How do I update my workflow after the software library migration?
Updated 10/18/23 with specific issues and solutions.
Description of the migration
What is happening?
Original Path | New Path |
/soft | /common/software/install/migrated |
/panfs/roc/msisoft | /common/software/install/migrated |
/panfs/roc/soft/el6 | /common/software/install/migrated.softel6 |
/panfs/roc/intel | /common/software/install/migrated.intel |
If you reference any of the old paths above, make sure to update those references to point to the new locations. For example, if you reference the file:
/panfs/roc/msisoft/gcc/8.2.0/bin/gcc
in a script, you would want to update this reference to:
/common/software/install/migrated/gcc/8.2.0/bin/gcc
The modulefiles directories are also changing, and a list of the old paths and the new equivalents is as follows:
Original Path | New Path |
/panfs/roc/soft/modulefiles.common | /common/software/modulefiles/migrated/common |
/panfs/roc/soft/modulefiles.hpc | /common/software/modulefiles/migrated/hpc |
/panfs/roc/soft/modulefiles.centos7 | /common/software/modulefiles/migrated/centos7 |
/panfs/roc/soft/modulefiles.mesabi | /common/software/modulefiles/migrated/mesabi |
/panfs/roc/soft/modulefiles.mangi | /common/software/modulefiles/migrated/mangi |
/panfs/roc/soft/modulefiles.k40 | /common/software/modulefiles/migrated/k40 |
/panfs/roc/soft/modulefiles.v100 | /common/software/modulefiles/migrated/v100 |
/panfs/roc/soft/modulefiles.legacy | /common/software/modulefiles/migrated/legacy |
/panfs/roc/intel/modulefiles | /common/software/modulefiles/migrated/intel |
In migrating the over 5,000 software installations of the current software library to the new location, MSI has made a significant effort to patch and update the installations so they will work the same at the new location as they did at the old one. The main changes that were made fall under the following categories:
- Symlinks that refer to a '/panfs' directory have been updated to point to the equivalent location in '/common/software'
- Configuration files containing references to '/panfs' directories have been updated to reference the equivalent locations
- Executable files containing '/panfs' directories in their RPATH or RUNPATH have been patched to refer to the equivalent directories
- Modulefiles have been made more specific to ensure that dependencies are found correctly (e.g. updating PERL5LIB for perl modules to the new location)

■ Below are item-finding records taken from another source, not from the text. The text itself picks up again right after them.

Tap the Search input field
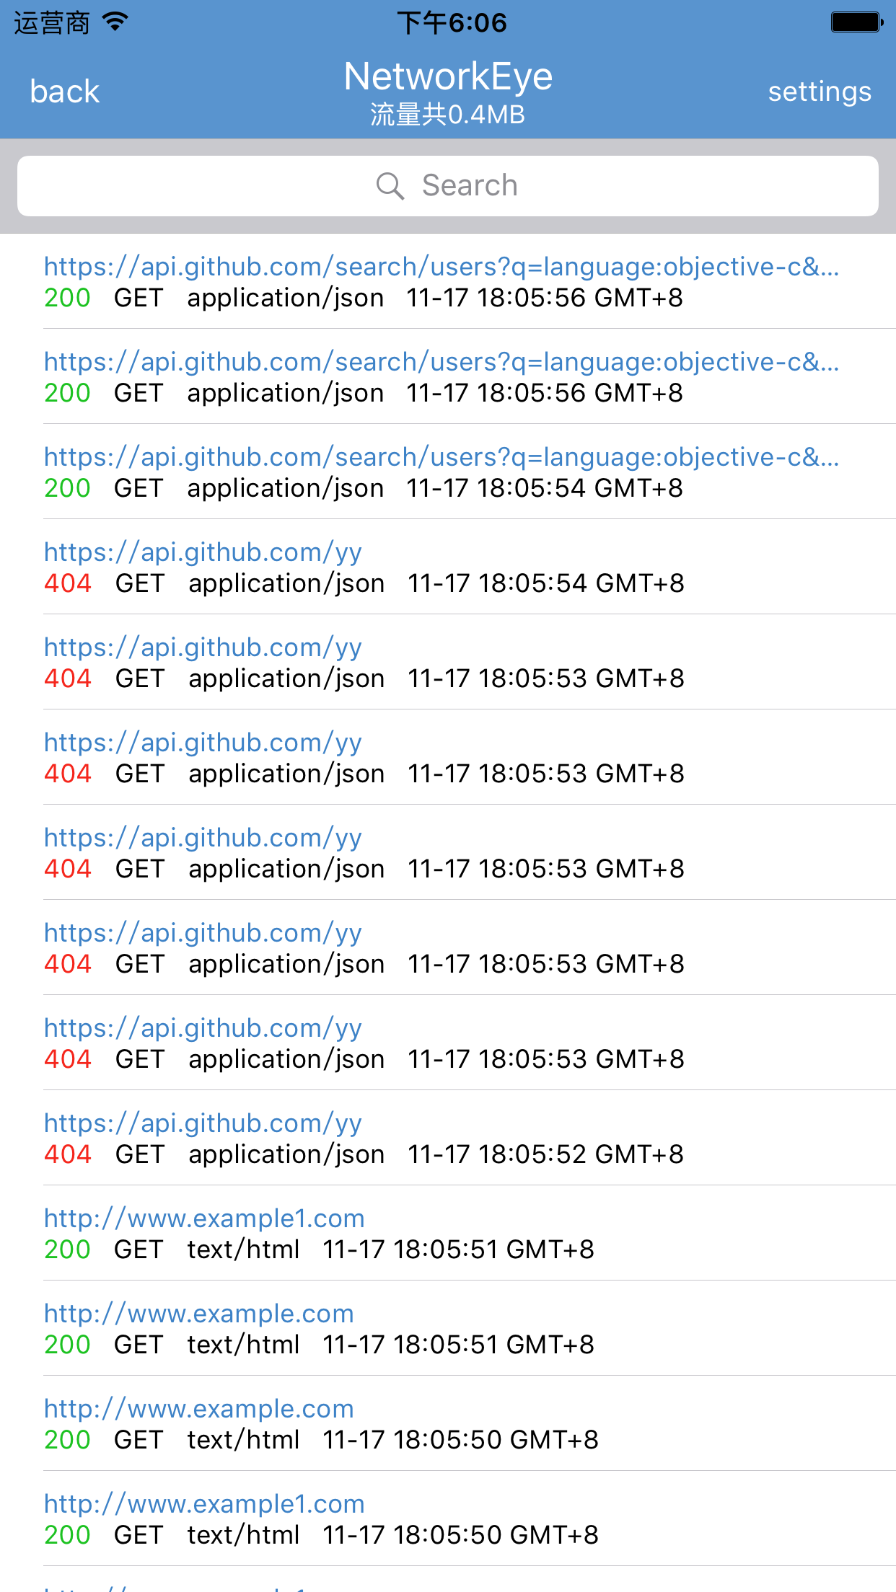Screen dimensions: 896x1592 (447, 186)
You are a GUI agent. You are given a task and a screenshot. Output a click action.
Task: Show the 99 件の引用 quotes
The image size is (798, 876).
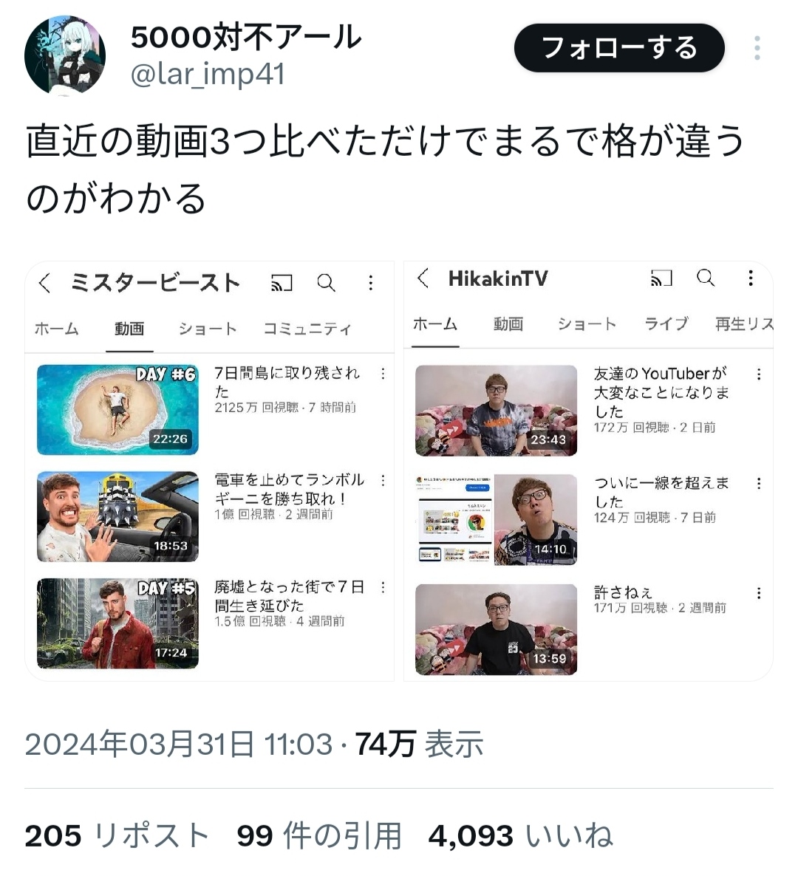tap(319, 836)
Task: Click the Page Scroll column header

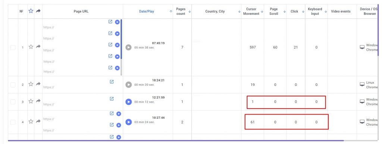Action: point(274,12)
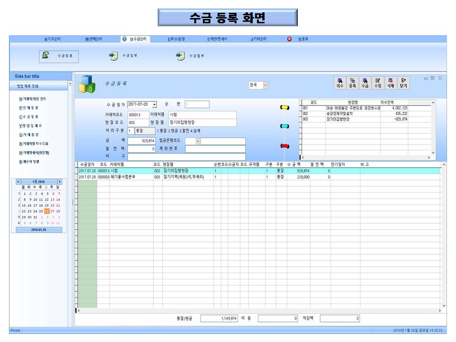Open the 한국 language dropdown
Screen dimensions: 456x342
(265, 86)
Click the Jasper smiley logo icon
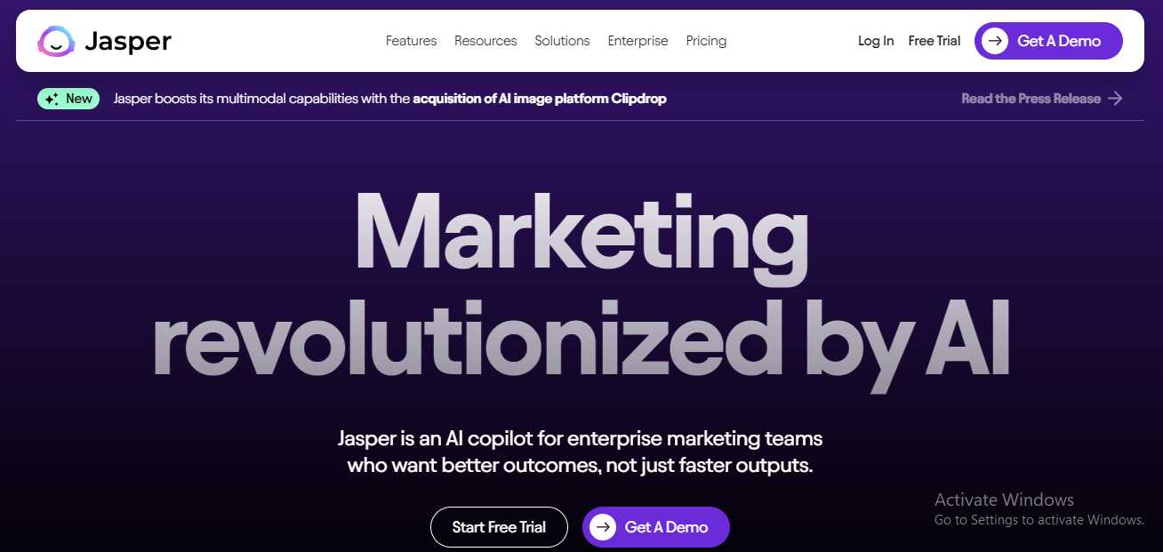 (x=55, y=41)
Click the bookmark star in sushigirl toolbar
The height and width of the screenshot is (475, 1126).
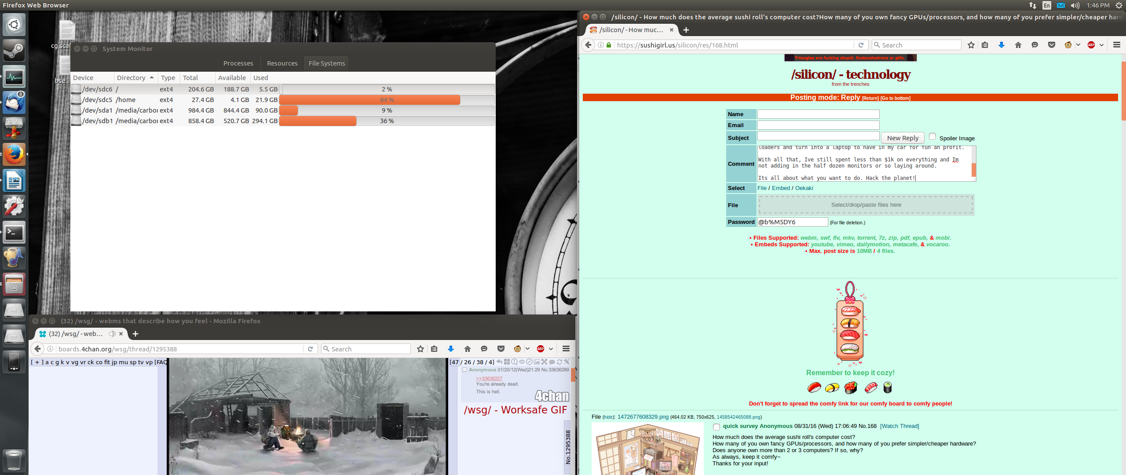click(971, 45)

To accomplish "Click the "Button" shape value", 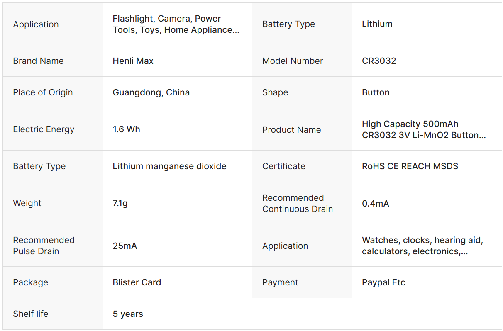I will (x=376, y=92).
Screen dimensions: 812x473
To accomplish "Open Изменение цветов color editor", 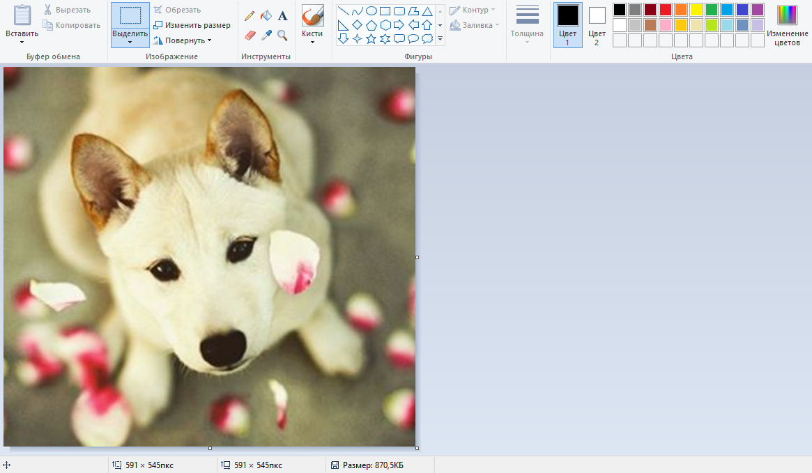I will click(787, 24).
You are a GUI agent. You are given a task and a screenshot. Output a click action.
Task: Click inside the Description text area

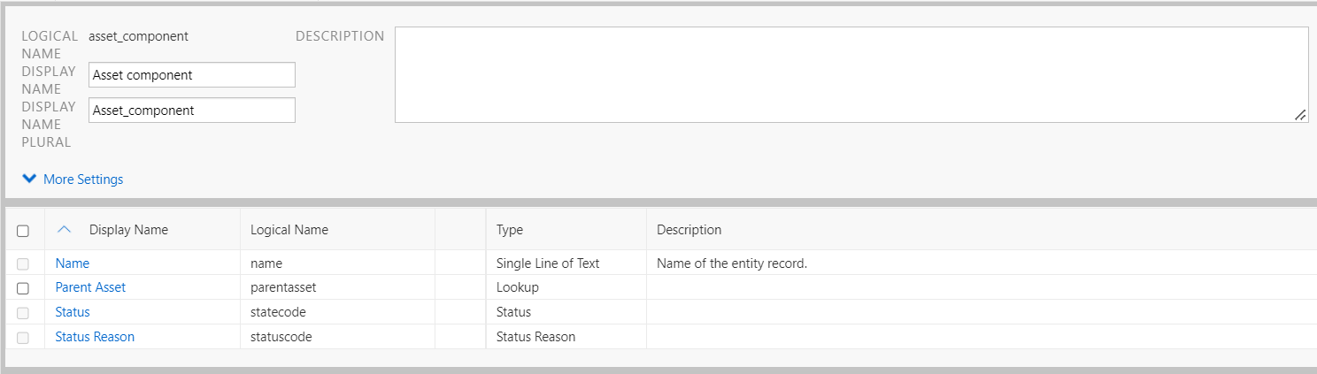click(x=850, y=74)
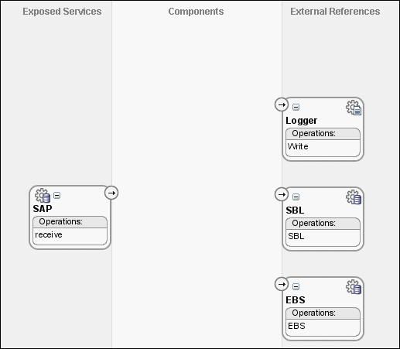Screen dimensions: 400x349
Task: Click the SBL database adapter gear icon
Action: [354, 197]
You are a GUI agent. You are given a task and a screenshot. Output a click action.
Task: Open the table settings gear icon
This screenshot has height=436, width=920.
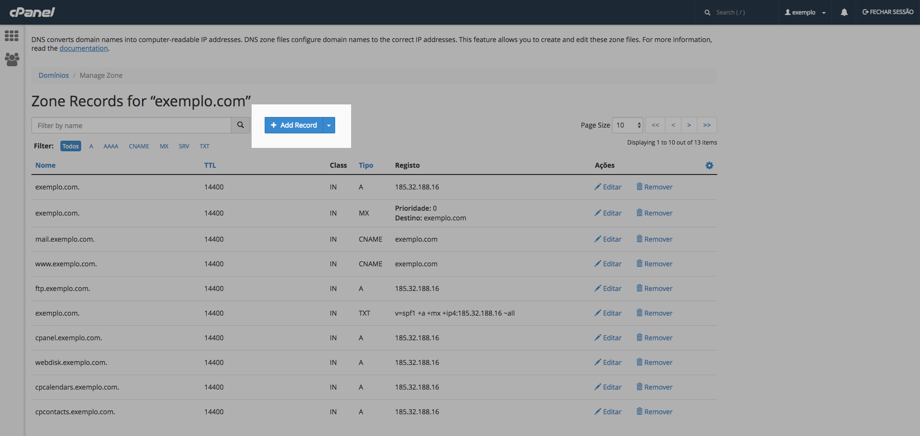point(709,165)
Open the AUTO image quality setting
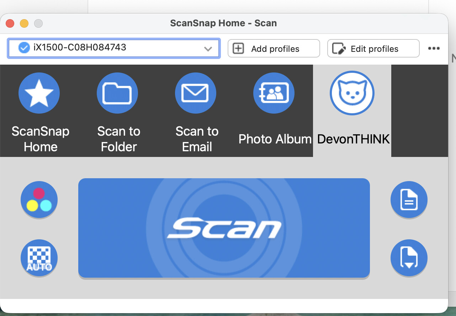The height and width of the screenshot is (316, 456). click(39, 258)
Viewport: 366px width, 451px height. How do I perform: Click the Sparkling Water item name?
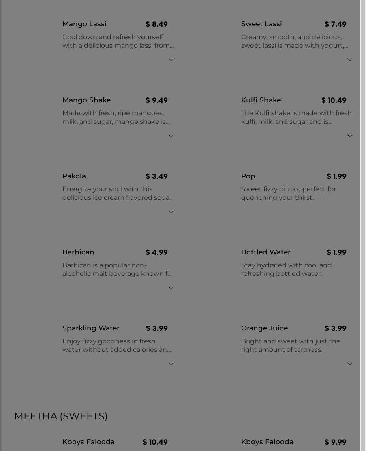[x=91, y=328]
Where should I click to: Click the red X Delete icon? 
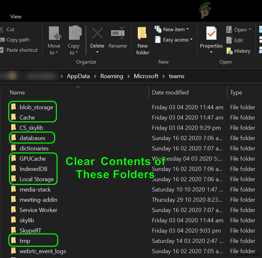97,33
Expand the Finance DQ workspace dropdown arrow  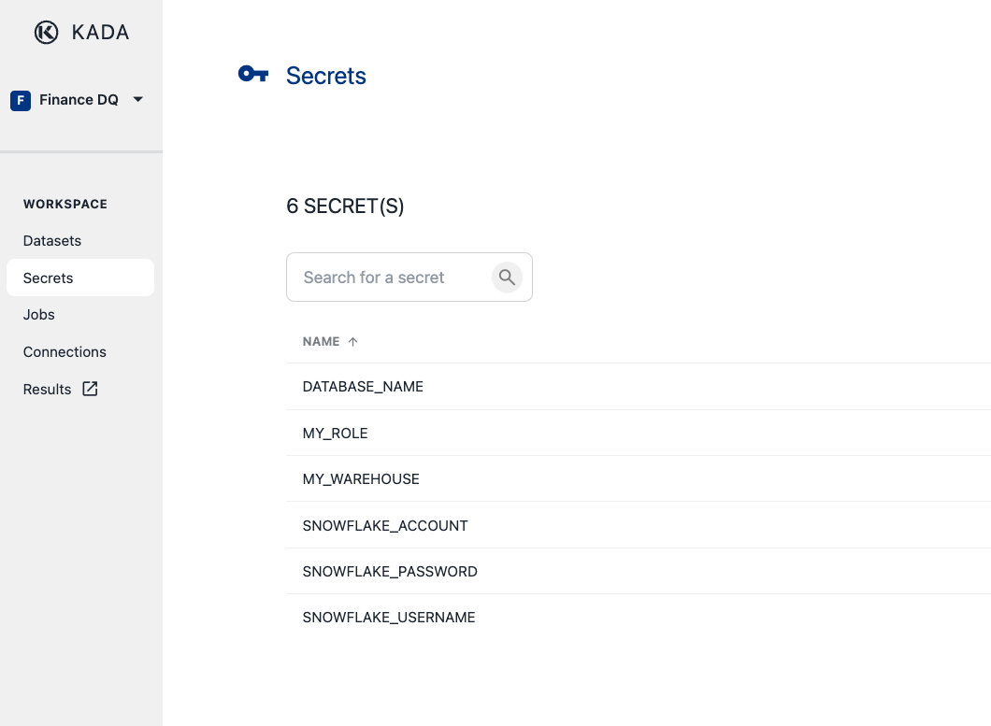pos(137,99)
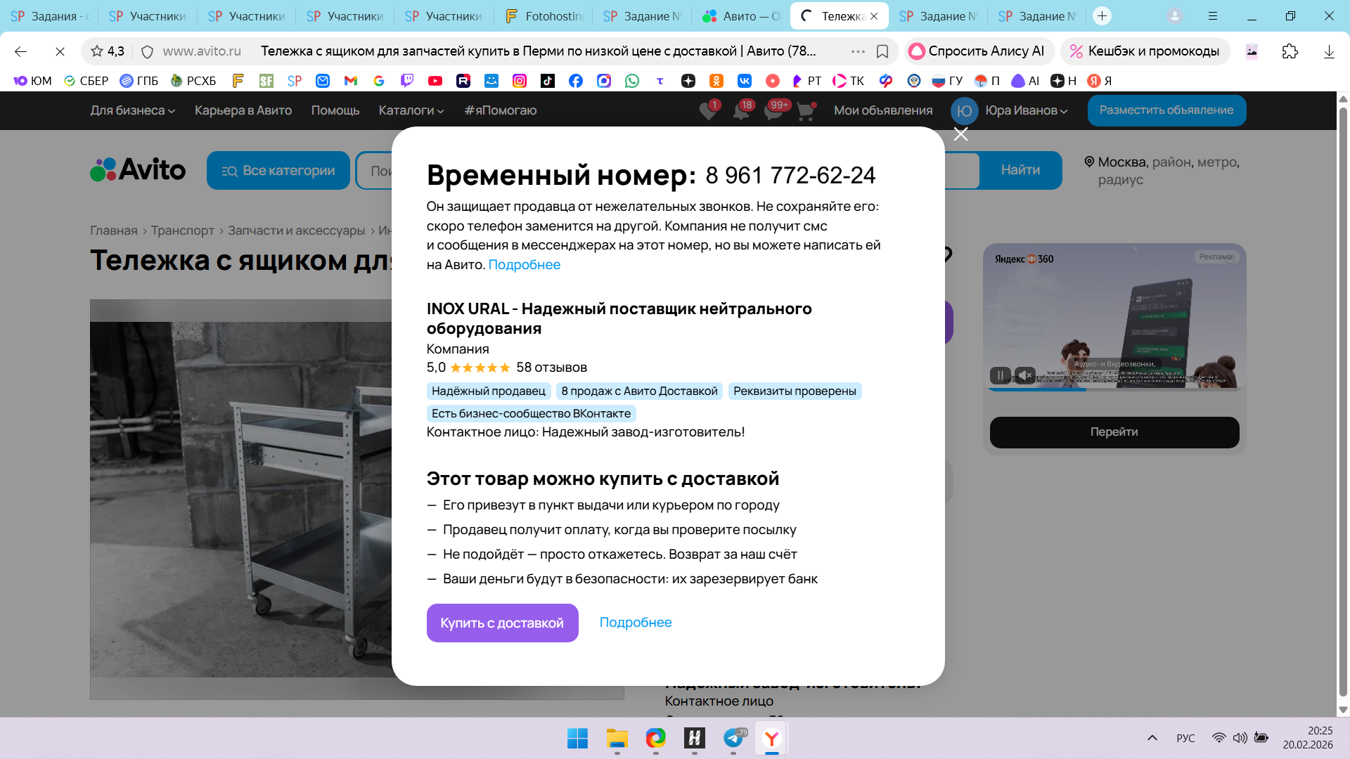Pause the Yandex 360 ad video

coord(1000,375)
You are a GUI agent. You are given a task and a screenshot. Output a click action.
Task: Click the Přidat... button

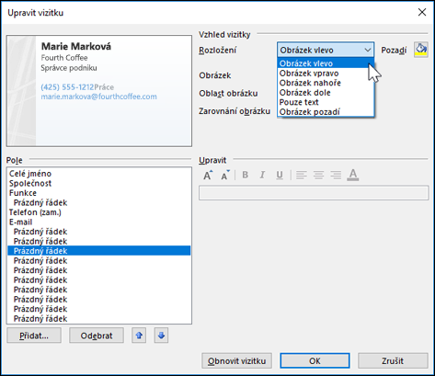(x=34, y=336)
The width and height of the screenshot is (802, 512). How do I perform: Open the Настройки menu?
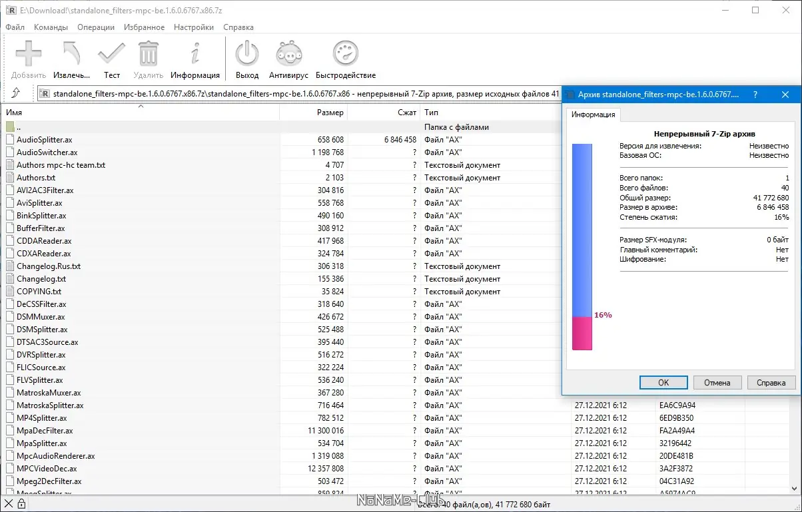[193, 27]
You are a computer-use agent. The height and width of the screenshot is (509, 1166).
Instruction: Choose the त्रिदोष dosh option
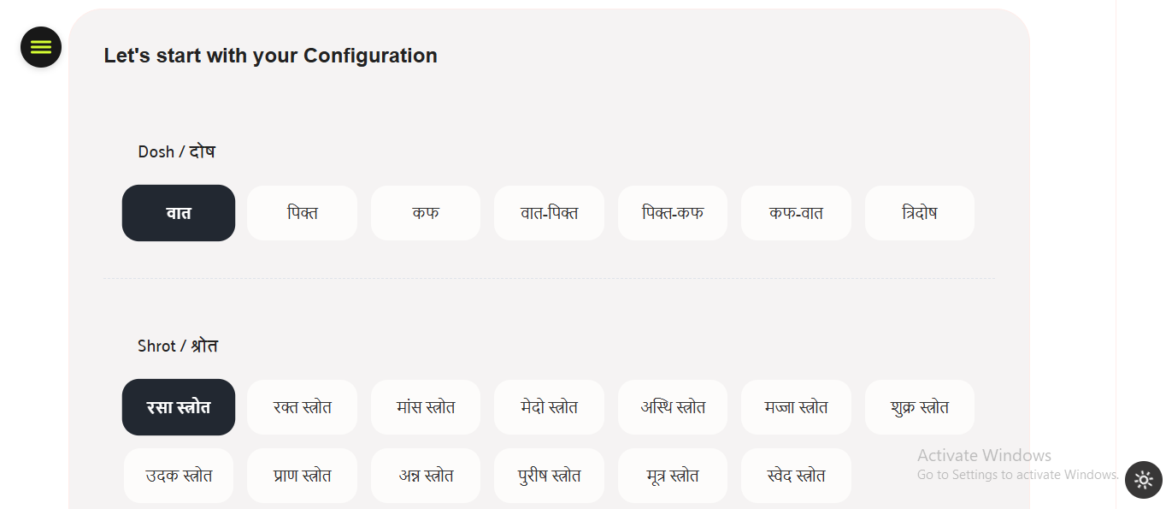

- Reinstalling modules that don't respond to any of the above methods
These changes should have caught the majority of the issues that would arise from moving the software library to a new location. However, since this was an operation involving parsing and patching millions of files, there are likely going to be issues that we didn't anticipate or couldn't have tested for. This page lists some of the common issues and strategies for resolving them.
Why make this change?
When did this happen?
Changes you might need to make
Check your bashrc for references to old paths
Many software packages and workflow customizations will modify your bashrc file, which is used to initialize settings for new shell sessions. You might define or modify environment variables, define functions and aliases, or load modules among other possible customizations. Some software packages like conda will automatically modify your bashrc file in order to enable special features, so you may have changed your bashrc file even if you've never opened it yourself.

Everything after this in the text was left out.